Nagios 4 host/service recovery

Support forum for Nagios Core, Nagios Plugins, NCPA, NRPE, NSCA, NDOUtils and more. Engage with the community of users including those using the open source solutions.
Locked
mdhart
Posts: 2
Joined: Thu Nov 28, 2013 8:46 am

Nagios 4 host/service recovery

Post by mdhart »

I'm configuring Nagios 4.0.2, and absolutely love that services no longer alert if their parent host is down. We have over 30 services on some systems, and receiving 30+1 notifications when a host was down was annoying, to say the least.

However Nagios 4 hasn't quite solved everything. When a host recovers (ping check says it's so), the services that are still marked as down on their next check (legitimately, they OS may not have gotten around to starting them, or the collectd/graphite data we're depending on hasn't made the full round trip yet, etc) I get alerts for the services that are still down. Is there a way to configure Nagios to give the system a chance to boot all the way before alerting on anything? Ideally I'd like to not notify on any services for a few minutes after the host check is successful.

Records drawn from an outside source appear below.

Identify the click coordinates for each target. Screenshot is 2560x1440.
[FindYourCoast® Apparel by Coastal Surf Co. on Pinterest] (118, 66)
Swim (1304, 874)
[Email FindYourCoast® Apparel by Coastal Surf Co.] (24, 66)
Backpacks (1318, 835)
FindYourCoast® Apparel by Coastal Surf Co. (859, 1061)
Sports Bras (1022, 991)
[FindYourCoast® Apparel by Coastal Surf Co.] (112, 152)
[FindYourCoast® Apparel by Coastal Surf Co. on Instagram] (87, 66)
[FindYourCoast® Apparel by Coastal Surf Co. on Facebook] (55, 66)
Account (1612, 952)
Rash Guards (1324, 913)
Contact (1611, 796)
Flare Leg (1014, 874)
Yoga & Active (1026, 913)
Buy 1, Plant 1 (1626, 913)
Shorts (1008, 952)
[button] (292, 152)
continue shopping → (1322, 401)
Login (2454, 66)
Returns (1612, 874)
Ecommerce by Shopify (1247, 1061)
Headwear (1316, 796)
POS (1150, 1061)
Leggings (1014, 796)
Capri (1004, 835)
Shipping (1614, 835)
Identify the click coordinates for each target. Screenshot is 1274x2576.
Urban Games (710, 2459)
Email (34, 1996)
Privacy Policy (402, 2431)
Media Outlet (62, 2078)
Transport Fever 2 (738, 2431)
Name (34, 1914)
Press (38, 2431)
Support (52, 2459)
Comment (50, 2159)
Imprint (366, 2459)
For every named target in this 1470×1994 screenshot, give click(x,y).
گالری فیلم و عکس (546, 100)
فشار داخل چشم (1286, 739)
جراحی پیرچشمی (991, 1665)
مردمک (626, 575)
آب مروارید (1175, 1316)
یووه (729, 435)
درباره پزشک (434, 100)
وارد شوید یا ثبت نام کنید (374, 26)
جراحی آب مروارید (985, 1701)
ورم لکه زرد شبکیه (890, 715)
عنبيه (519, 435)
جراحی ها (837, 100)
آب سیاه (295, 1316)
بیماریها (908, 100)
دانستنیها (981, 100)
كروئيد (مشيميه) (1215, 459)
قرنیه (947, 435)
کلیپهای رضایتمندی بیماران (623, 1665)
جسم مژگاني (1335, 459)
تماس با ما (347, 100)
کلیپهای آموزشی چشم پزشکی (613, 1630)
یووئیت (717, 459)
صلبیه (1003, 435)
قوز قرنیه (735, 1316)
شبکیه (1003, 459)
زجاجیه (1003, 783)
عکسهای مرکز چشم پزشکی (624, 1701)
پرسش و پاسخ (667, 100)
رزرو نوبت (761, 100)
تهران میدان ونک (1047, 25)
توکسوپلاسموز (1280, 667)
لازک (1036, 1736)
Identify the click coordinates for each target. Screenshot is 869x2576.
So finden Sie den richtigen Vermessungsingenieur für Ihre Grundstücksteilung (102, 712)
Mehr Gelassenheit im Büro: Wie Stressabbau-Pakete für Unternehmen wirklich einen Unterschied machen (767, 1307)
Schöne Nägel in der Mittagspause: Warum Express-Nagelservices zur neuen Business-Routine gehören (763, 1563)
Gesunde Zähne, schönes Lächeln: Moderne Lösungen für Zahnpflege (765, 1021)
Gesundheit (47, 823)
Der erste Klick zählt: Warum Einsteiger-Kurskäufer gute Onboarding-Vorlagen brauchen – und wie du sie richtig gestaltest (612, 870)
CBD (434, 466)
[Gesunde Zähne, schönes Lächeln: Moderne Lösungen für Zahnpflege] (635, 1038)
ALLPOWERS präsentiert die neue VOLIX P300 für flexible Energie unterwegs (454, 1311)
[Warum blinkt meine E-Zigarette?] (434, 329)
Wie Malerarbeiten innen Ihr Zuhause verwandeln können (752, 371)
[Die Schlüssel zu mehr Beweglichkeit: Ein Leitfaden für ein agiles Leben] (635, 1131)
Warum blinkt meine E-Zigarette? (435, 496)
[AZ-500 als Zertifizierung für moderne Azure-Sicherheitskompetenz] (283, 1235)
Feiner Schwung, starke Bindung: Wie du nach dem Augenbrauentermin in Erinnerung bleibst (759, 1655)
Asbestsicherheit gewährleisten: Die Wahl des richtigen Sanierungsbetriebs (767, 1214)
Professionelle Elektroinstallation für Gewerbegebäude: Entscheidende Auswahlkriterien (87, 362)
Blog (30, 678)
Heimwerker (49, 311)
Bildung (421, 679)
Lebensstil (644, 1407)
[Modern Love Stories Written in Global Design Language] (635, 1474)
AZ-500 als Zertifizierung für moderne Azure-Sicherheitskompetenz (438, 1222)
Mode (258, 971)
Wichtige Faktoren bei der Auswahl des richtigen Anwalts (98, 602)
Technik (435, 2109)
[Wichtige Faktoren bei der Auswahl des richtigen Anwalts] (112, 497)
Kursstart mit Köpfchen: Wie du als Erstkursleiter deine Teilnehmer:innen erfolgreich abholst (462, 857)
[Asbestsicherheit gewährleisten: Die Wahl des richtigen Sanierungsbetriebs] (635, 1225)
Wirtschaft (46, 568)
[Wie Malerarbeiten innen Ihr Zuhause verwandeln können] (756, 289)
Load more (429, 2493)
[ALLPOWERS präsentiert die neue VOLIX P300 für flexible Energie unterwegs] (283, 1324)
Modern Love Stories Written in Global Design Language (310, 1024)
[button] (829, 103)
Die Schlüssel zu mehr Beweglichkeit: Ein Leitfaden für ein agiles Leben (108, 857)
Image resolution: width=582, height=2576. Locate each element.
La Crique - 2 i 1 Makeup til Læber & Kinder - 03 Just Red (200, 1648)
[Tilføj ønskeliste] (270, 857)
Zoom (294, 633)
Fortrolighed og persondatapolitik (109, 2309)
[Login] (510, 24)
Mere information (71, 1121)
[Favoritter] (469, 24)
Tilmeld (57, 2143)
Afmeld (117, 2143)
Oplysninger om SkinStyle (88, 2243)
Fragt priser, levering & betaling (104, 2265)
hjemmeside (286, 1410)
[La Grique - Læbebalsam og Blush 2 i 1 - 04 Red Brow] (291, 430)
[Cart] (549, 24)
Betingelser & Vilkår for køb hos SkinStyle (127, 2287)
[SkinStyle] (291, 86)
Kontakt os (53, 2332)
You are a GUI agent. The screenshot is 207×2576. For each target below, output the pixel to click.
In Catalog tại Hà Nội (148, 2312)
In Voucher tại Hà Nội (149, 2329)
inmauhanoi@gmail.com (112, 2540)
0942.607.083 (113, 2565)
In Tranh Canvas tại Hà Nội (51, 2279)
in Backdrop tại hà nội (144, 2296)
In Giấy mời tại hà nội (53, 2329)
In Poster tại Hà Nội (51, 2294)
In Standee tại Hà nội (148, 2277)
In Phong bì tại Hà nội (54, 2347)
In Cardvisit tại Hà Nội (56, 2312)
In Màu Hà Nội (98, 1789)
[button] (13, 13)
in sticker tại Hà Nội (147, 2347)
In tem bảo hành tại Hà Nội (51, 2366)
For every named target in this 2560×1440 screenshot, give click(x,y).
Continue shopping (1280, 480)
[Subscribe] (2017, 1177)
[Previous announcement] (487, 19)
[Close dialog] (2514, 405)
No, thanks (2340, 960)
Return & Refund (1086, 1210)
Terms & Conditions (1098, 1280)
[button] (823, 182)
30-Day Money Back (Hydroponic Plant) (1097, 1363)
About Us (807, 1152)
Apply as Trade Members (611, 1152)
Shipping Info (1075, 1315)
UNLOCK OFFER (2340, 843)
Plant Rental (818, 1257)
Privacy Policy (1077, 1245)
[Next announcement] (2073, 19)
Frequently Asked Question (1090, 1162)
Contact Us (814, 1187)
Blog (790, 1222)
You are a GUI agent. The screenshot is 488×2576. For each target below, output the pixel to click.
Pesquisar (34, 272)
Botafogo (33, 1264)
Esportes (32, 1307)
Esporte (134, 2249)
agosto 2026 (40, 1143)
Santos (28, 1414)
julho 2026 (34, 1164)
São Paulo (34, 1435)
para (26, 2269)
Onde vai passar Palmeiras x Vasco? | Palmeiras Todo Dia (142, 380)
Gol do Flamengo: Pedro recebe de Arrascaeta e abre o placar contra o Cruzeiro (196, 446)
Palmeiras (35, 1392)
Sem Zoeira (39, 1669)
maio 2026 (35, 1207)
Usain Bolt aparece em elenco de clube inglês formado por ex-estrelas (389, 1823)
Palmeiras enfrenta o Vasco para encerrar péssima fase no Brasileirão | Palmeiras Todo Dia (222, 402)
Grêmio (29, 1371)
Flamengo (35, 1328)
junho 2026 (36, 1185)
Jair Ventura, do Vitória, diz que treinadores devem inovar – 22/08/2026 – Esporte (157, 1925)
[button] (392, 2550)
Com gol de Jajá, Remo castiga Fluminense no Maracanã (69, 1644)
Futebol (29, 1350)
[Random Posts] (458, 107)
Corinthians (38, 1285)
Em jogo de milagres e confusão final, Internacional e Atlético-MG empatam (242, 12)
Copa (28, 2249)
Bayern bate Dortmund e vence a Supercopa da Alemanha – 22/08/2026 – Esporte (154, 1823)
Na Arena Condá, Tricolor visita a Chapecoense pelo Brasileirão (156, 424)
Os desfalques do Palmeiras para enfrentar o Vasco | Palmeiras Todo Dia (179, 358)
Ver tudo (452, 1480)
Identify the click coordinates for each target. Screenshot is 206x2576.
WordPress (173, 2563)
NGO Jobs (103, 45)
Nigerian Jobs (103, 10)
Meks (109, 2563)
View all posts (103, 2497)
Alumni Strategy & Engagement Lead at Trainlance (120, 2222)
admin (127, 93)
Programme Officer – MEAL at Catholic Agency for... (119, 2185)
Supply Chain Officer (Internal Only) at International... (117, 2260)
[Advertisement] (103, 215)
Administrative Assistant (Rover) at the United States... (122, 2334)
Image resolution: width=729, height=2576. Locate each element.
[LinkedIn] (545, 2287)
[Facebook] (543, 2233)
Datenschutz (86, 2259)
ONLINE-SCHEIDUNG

An example timeline might be like this:

1:00 - host goes down, notification sent for host down.
1:01 - services set to CRITICAL, check 1/3
1:04 - all services are CRITICAL, check 3/3.
1:09 - notification_delay on services expires, but no notifications sent in v4 (yay!)
1:20 - host comes back, notification send for host recovery.
1:20:10 - check on service 1 runs, fails (still) due to operating system not fully up (or collectd/graphite data not available yet). Sends notification.
1:21:10 - check on service 1 succeeds, recovery notification sent.

It's that notification at 1:20:10 in my example I want subdued. Any ideas how?

thanks
mike
slansing
Posts: 7698
Joined: Mon Apr 23, 2012 4:28 pm
Location: Travelling through time and space...

Re: Nagios 4 host/service recovery

Post by slansing »

One thing you could do, especially if you are getting a socket timeout return is to extend the timeout to a reasonable level by passing the "-t" flag. Most plugins have this ability, so you would define an NRPE check "for example" like so:

Code: Select all

$USER1$/check_nrpe -H $HOSTADDRESS$ -t 30 -c check_disk -a "-w 10 -c 30"
mdhart
Posts: 2
Joined: Thu Nov 28, 2013 8:46 am

Re: Nagios 4 host/service recovery

Post by mdhart »

Digging into this a bit more, the NRPE checks are behaving with timeout set to a reasonable number, like the example slansing showed.

What's causing the grief are my checks that hit graphite. I have a lot of collectd checks pushing data to graphite, and a check_graphite script pulling statistics. So what happens is the host comes up, but the collectd data hasn't made it to graphite yet, and then the check_graphite check then fails (as it has since the hos t was down.

The only thing I can think of is putting an event handler in place on the host that triggers when a host comes up, that somehow ??? suppresses notifications on the services for that host for 1-2 minutes. But that feels kludgy to me.

Thoughts?
slansing
Posts: 7698
Joined: Mon Apr 23, 2012 4:28 pm
Location: Travelling through time and space...

Re: Nagios 4 host/service recovery

Post by slansing »

Is there any way you can extend the graphite check out a bit more?
Locked